Challenge A: Locate every line in the records below that contains the word "field", and copy each of those lines.
[begin Excerpt to read]
Friday, August 15, 2008

Unforeseen Crisis, Unexpected Feast

Last night, a major problem emerged here at the Our Family household.

I was on the phone with birth-mother Anne, whom I am planning to visit this weekend, hammering out the details of our stay together, when my mother's urgent voice came from the garage.

"BB!" she said. "Get off the phone, I need your help."

Sensing the seriousness, the near panic in her tone, and thinking at first that she'd been hurt, I hastily told Anne that I'd call her back and raced through the door to where my mother stood before our second refrigerator.

"Mom, what's wrong?" I asked.

"The freezer went out," was her response. "We've got to get all of this inside."

She gestured at the fully-stocked shelves laden with meats, microwaveable chicken nuggets, frozen vegetables, and diet dinners. I knew that we'd have to hurry, so I simply extended my arms outward and allowed her to pile the items of food in them, wondering all the while where we could possibly put so much.

She cursed lightly and muttered, "This meat is thawed."

"Will we have to throw it all away?" I asked.

"I don't know," she said, prodding some chicken breasts with her fingers to feel their texture.

I ran inside and placed the perishables on the countertop as I'd been instructed, then hurried back out to grab more.

My mother had her hand on her chin and was staring contemplatively at what remained in the unfunctioning freezer.

"We're going to have to cook it," she announced as I walked in.

I stared at her.

"All of it?" I asked incredulously.

"Yeah," she said. "Otherwise we'll have to throw it away."

Before us were multiple steaks, sausages, a moderate amount of ground beef, six chicken breasts, and, on top of that, a full bird, all of which had to be prepared immediately.

Steaks Being Prepared

She raced about frantically trying to get everything ready and told me to call my father and inform him of the situation. Thankfully, he was only fifteen minutes away when I reached him, and said he'd be home as soon as possible.

When he arrived shortly thereafter, my mother had the oven and stove on and was looking for Powell so he could go start the grill out back. Naturally, my father took two minutes to fix the refrigerator that had left us so flummoxed, but by that point all of the food was out and unsafe to put back anyway.

Mom Preparing Vegetables

We had to eat, or at least make, all of it.

"I put the chicken in the oven, I have the ground beef on the stove, Powell's making the steak, and I'm gonna put a pot of soup on," my mother briefed my father.

At her last statement I stared.
[end Excerpt to read]
[begin Information provided]
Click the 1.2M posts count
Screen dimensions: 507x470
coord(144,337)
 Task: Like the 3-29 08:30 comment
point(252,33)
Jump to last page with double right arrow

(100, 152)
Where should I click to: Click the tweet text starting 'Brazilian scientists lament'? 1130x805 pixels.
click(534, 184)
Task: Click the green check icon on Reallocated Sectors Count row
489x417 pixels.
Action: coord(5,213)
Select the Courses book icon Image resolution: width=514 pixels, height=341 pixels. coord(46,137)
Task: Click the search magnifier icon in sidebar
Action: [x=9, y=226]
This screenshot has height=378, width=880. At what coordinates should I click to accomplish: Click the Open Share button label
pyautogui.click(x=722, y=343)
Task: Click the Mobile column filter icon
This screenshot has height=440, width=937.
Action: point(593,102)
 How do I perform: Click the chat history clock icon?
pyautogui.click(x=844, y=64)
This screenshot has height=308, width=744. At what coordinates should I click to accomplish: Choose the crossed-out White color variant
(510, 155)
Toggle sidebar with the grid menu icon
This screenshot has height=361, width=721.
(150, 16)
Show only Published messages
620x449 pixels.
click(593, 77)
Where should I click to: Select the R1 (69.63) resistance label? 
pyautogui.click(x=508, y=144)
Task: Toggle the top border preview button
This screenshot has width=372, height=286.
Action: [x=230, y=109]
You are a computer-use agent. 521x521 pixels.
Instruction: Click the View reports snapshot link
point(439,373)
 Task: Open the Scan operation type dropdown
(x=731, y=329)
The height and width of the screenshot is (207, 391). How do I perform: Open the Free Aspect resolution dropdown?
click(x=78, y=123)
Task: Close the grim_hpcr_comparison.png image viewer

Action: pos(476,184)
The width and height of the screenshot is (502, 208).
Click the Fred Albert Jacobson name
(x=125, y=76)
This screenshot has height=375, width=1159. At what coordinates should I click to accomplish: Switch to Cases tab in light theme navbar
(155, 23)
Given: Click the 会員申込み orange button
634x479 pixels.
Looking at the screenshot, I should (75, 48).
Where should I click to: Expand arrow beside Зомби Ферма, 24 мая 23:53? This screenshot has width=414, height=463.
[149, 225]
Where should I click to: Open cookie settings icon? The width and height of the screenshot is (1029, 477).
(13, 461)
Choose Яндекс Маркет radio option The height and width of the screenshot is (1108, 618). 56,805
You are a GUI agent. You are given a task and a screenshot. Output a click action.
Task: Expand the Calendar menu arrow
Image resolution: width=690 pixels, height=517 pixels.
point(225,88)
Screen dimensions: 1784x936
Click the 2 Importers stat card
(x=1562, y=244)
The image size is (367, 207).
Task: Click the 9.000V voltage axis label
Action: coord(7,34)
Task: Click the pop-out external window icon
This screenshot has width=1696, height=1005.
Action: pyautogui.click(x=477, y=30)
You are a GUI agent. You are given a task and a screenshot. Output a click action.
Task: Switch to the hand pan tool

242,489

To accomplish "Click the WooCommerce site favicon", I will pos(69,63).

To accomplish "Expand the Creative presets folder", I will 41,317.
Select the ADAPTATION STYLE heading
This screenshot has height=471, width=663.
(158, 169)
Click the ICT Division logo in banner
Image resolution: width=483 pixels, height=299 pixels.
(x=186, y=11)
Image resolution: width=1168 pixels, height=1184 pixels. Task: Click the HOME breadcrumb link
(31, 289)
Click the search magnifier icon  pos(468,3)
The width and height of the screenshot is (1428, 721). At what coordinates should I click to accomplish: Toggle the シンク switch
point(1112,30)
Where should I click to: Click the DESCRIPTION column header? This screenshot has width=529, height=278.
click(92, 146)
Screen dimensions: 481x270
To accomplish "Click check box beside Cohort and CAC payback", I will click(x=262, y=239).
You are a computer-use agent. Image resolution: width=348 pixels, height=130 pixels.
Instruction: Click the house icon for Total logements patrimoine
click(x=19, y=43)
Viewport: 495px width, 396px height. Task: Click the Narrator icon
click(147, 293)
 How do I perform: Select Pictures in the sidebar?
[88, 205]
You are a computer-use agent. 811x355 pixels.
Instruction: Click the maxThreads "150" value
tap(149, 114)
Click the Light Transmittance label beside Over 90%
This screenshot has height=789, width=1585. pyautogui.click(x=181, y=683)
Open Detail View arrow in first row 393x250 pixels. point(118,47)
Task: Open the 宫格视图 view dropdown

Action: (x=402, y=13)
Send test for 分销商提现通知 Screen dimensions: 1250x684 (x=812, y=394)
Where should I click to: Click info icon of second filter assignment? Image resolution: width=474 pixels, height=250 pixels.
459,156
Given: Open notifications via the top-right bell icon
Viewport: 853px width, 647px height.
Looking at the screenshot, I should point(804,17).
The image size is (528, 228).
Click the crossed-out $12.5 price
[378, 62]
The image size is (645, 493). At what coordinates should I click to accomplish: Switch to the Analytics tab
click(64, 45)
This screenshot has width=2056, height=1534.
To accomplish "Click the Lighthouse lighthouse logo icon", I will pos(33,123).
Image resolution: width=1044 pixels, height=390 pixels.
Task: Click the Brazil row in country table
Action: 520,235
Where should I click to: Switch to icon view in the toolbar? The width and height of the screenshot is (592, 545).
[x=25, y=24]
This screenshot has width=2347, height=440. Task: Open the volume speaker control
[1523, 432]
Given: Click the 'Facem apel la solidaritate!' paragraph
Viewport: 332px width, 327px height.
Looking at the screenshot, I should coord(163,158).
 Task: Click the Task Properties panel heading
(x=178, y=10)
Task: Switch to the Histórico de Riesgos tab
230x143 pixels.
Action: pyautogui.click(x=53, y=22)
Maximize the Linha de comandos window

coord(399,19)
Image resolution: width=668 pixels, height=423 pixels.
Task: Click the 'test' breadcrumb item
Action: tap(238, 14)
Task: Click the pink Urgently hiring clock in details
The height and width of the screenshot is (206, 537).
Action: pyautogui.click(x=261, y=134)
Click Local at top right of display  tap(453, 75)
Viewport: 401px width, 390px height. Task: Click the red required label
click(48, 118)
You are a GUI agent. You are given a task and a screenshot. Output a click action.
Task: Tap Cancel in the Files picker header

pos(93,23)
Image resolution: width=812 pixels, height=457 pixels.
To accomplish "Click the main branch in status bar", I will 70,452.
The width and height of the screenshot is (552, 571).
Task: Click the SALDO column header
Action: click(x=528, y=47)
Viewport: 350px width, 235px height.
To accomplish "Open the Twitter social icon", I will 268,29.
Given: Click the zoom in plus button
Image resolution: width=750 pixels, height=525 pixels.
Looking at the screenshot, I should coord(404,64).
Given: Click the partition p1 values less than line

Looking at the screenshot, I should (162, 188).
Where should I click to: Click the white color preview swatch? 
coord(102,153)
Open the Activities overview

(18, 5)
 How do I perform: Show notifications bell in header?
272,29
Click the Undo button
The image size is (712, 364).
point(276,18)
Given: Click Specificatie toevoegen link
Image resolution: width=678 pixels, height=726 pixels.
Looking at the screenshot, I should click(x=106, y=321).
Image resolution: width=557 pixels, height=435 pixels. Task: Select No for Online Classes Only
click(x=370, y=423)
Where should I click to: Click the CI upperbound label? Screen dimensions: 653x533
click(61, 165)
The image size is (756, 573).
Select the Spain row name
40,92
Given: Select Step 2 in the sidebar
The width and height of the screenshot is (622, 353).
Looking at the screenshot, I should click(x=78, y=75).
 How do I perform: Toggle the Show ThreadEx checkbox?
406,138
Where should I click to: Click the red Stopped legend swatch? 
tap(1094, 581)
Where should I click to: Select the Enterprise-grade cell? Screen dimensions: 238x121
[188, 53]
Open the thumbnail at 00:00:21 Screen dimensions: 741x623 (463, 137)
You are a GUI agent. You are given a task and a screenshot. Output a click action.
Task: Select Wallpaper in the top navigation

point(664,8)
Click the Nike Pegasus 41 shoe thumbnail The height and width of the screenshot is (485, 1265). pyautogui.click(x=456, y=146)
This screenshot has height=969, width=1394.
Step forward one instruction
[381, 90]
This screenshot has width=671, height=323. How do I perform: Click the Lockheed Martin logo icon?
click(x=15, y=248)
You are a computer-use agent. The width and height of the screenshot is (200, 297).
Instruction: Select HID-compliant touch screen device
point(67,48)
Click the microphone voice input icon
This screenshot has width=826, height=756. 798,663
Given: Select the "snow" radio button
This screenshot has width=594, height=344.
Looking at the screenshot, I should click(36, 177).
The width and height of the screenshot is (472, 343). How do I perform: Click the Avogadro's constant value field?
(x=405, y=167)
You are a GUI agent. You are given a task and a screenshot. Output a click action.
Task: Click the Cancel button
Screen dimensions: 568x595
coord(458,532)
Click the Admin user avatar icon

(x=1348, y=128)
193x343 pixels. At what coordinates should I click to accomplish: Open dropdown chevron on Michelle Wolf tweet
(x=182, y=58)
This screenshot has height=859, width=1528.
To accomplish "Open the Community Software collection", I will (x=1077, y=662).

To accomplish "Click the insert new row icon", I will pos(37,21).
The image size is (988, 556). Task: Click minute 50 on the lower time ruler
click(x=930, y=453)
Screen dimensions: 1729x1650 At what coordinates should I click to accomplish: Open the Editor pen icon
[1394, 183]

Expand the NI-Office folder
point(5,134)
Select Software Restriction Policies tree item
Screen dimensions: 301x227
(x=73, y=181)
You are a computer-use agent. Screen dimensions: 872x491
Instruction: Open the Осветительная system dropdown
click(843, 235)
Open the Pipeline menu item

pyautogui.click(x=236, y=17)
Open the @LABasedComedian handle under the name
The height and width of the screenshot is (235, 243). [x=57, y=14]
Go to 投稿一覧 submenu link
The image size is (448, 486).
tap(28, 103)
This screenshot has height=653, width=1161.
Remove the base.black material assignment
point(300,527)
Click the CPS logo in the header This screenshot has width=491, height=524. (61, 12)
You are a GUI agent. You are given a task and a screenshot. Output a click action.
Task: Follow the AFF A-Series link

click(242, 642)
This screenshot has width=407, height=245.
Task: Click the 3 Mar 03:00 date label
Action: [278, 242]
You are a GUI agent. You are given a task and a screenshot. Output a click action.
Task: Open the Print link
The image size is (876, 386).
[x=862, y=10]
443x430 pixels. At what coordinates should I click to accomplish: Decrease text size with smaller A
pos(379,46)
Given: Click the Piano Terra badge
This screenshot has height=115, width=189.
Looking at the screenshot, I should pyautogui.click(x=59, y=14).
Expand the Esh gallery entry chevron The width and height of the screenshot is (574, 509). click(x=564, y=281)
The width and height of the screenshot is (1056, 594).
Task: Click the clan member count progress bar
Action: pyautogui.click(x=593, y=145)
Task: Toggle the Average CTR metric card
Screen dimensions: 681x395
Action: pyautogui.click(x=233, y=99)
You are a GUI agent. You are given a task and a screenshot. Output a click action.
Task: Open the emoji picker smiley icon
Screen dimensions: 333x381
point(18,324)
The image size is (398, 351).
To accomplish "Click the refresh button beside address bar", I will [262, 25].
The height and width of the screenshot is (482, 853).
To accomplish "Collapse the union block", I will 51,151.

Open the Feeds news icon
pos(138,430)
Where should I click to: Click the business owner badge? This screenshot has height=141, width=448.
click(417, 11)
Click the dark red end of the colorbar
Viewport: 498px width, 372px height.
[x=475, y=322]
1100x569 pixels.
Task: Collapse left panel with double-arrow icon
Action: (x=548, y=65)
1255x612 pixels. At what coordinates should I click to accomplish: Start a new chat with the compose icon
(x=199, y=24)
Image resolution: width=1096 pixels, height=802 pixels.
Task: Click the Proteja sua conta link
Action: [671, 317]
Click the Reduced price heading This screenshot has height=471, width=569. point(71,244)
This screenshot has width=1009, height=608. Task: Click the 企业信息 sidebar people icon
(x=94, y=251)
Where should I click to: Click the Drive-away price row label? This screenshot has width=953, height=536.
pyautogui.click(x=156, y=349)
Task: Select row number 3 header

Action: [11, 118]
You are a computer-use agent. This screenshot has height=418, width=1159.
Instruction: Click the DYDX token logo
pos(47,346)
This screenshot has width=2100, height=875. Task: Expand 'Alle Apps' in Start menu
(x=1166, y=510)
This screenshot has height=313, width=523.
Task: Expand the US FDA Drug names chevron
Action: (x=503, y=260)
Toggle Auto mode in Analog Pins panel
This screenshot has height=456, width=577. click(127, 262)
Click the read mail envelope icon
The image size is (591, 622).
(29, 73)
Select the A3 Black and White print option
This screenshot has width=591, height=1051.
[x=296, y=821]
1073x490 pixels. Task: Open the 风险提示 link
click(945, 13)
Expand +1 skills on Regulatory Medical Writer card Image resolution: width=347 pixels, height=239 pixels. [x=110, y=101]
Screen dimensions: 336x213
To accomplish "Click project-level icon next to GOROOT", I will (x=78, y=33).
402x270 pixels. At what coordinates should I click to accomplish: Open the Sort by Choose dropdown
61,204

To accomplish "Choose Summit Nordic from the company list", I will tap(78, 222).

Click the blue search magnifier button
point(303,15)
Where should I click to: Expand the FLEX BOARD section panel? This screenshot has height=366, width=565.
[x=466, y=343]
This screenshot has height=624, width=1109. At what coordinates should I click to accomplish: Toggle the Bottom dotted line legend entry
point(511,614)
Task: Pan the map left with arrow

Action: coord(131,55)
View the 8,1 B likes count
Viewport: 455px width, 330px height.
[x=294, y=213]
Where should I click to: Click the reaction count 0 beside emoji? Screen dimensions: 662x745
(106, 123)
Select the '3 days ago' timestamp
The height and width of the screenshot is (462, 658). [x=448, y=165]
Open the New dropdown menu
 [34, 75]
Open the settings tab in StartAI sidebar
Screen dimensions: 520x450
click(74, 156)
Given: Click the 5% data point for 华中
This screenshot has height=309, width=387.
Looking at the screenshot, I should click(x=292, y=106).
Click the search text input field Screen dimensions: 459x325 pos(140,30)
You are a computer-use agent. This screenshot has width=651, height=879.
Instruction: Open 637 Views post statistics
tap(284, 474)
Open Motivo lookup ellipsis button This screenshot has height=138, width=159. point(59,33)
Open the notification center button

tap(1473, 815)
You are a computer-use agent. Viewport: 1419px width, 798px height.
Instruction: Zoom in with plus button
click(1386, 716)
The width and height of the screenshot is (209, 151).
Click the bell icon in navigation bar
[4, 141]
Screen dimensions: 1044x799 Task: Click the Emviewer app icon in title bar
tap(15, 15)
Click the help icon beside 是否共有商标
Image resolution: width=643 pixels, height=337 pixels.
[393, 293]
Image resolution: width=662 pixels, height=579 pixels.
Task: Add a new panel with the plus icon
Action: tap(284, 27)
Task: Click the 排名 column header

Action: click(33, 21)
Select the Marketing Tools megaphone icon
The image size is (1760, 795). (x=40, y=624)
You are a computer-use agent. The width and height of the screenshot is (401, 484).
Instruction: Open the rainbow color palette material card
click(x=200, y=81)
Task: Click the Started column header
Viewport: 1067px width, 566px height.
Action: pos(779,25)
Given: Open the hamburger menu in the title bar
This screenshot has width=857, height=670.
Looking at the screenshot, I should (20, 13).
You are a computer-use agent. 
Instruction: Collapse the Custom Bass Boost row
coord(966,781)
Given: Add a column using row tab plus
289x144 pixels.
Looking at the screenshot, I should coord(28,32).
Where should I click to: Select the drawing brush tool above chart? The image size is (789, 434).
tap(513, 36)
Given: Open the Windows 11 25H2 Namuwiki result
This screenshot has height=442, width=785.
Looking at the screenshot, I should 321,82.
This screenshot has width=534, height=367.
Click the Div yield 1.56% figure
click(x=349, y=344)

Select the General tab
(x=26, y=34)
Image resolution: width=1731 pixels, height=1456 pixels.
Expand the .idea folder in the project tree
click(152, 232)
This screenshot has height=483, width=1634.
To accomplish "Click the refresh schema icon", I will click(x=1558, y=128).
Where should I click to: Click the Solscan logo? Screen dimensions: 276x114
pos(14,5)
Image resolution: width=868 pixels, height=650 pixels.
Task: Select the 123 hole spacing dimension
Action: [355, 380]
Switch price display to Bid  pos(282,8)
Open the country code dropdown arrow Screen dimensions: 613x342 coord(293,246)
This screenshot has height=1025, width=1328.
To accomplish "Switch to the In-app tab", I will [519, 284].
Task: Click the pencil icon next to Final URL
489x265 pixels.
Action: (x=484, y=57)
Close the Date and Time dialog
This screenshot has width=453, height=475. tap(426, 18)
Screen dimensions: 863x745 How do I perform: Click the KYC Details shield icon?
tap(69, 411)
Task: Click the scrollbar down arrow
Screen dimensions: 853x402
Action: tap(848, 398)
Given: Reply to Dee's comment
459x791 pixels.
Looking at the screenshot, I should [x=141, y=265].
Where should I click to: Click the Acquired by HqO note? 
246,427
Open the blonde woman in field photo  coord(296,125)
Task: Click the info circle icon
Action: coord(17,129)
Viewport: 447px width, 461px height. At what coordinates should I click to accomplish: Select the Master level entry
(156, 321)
[end Information provided]
Challenge B: Rewrite the freezer story above starting with "Sensing the seriousness, the" and going on through "our second refrigerator.", replacing "raced" with "ran".

Result A:
The width and height of the screenshot is (472, 343). How do I perform: Click the Avogadro's constant value field?
Click the search text input field Screen dimensions: 459x325 pos(140,30)
Open the blonde woman in field photo  coord(296,125)

Result B:
Sensing the seriousness, the near panic in her tone, and thinking at first that she'd been hurt, I hastily told Anne that I'd call her back and ran through the door to where my mother stood before our second refrigerator.